* WORK INSTRUCTIONS: Down to the final line, print the records again exactly.

* RECORDS FOR PROCESSING:
BEGIN
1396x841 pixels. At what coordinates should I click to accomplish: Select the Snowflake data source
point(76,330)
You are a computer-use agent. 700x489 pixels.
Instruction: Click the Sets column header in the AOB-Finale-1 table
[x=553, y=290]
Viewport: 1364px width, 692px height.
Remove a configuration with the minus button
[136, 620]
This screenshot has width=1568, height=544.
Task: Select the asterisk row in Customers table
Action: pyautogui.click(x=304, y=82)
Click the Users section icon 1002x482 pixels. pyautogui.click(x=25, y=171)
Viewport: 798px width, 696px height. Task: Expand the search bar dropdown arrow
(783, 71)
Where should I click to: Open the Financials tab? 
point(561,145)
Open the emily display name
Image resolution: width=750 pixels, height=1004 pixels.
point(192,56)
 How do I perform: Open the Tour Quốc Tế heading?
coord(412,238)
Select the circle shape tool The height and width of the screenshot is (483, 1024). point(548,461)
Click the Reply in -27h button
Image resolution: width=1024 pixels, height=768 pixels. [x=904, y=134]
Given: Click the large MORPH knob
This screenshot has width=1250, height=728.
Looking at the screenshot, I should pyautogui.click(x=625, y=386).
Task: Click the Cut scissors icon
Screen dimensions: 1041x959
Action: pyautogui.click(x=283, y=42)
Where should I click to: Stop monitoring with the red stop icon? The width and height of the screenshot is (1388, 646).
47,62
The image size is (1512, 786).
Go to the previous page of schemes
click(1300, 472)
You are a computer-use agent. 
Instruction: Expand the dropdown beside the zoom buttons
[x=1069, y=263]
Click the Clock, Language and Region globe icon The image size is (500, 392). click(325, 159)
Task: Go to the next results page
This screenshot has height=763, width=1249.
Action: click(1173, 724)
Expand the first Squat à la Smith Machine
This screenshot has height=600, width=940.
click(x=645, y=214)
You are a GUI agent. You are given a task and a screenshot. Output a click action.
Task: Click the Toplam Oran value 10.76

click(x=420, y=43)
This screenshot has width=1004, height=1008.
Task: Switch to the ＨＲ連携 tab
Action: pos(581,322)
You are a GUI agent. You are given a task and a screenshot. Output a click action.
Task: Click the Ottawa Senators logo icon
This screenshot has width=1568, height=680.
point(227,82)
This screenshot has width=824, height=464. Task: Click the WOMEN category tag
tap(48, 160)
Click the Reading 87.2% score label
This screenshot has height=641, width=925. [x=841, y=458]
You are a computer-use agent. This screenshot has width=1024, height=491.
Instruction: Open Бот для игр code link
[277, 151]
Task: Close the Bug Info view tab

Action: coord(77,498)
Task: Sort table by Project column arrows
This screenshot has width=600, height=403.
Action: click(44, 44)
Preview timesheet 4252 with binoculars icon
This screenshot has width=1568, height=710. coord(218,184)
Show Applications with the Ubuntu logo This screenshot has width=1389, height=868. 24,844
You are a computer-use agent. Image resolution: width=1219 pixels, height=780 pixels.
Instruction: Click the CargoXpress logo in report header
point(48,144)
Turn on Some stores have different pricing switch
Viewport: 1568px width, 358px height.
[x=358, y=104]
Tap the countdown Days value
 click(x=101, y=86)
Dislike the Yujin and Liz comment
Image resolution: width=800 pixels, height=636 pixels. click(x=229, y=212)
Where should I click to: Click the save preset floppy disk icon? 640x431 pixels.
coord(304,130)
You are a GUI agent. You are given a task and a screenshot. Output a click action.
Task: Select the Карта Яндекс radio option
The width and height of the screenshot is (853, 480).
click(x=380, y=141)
END
* TASK OUTPUT:
1396x841 pixels. At what coordinates should I click to accomplish: Select the Snowflake data source
point(76,330)
You are a computer-use agent. 700x489 pixels.
Instruction: Click the Sets column header in the AOB-Finale-1 table
[x=553, y=290]
Viewport: 1364px width, 692px height.
Remove a configuration with the minus button
[136, 620]
This screenshot has width=1568, height=544.
Task: Select the asterisk row in Customers table
Action: pyautogui.click(x=304, y=82)
Click the Users section icon 1002x482 pixels. pyautogui.click(x=25, y=171)
Viewport: 798px width, 696px height. Task: Expand the search bar dropdown arrow
(783, 71)
Where should I click to: Open the Financials tab? 
point(561,145)
Open the emily display name
Image resolution: width=750 pixels, height=1004 pixels.
point(192,56)
 How do I perform: Open the Tour Quốc Tế heading?
coord(412,238)
Select the circle shape tool The height and width of the screenshot is (483, 1024). point(548,461)
Click the Reply in -27h button
Image resolution: width=1024 pixels, height=768 pixels. [x=904, y=134]
Given: Click the large MORPH knob
This screenshot has width=1250, height=728.
Looking at the screenshot, I should pyautogui.click(x=625, y=386).
Task: Click the Cut scissors icon
Screen dimensions: 1041x959
Action: pyautogui.click(x=283, y=42)
Where should I click to: Stop monitoring with the red stop icon? The width and height of the screenshot is (1388, 646).
47,62
The image size is (1512, 786).
Go to the previous page of schemes
click(1300, 472)
You are a computer-use agent. 
Instruction: Expand the dropdown beside the zoom buttons
[x=1069, y=263]
Click the Clock, Language and Region globe icon The image size is (500, 392). click(325, 159)
Task: Go to the next results page
This screenshot has height=763, width=1249.
Action: click(1173, 724)
Expand the first Squat à la Smith Machine
This screenshot has height=600, width=940.
click(x=645, y=214)
You are a GUI agent. You are given a task and a screenshot. Output a click action.
Task: Click the Toplam Oran value 10.76

click(x=420, y=43)
This screenshot has width=1004, height=1008.
Task: Switch to the ＨＲ連携 tab
Action: pos(581,322)
You are a GUI agent. You are given a task and a screenshot. Output a click action.
Task: Click the Ottawa Senators logo icon
This screenshot has width=1568, height=680.
point(227,82)
This screenshot has width=824, height=464. Task: Click the WOMEN category tag
tap(48, 160)
Click the Reading 87.2% score label
This screenshot has height=641, width=925. [x=841, y=458]
You are a computer-use agent. This screenshot has width=1024, height=491.
Instruction: Open Бот для игр code link
[277, 151]
Task: Close the Bug Info view tab

Action: coord(77,498)
Task: Sort table by Project column arrows
This screenshot has width=600, height=403.
Action: click(44, 44)
Preview timesheet 4252 with binoculars icon
This screenshot has width=1568, height=710. coord(218,184)
Show Applications with the Ubuntu logo This screenshot has width=1389, height=868. 24,844
You are a computer-use agent. Image resolution: width=1219 pixels, height=780 pixels.
Instruction: Click the CargoXpress logo in report header
point(48,144)
Turn on Some stores have different pricing switch
Viewport: 1568px width, 358px height.
[x=358, y=104]
Tap the countdown Days value
 click(x=101, y=86)
Dislike the Yujin and Liz comment
Image resolution: width=800 pixels, height=636 pixels. click(x=229, y=212)
Where should I click to: Click the save preset floppy disk icon? 640x431 pixels.
coord(304,130)
You are a GUI agent. You are given a task and a screenshot. Output a click action.
Task: Select the Карта Яндекс radio option
The width and height of the screenshot is (853, 480).
click(x=380, y=141)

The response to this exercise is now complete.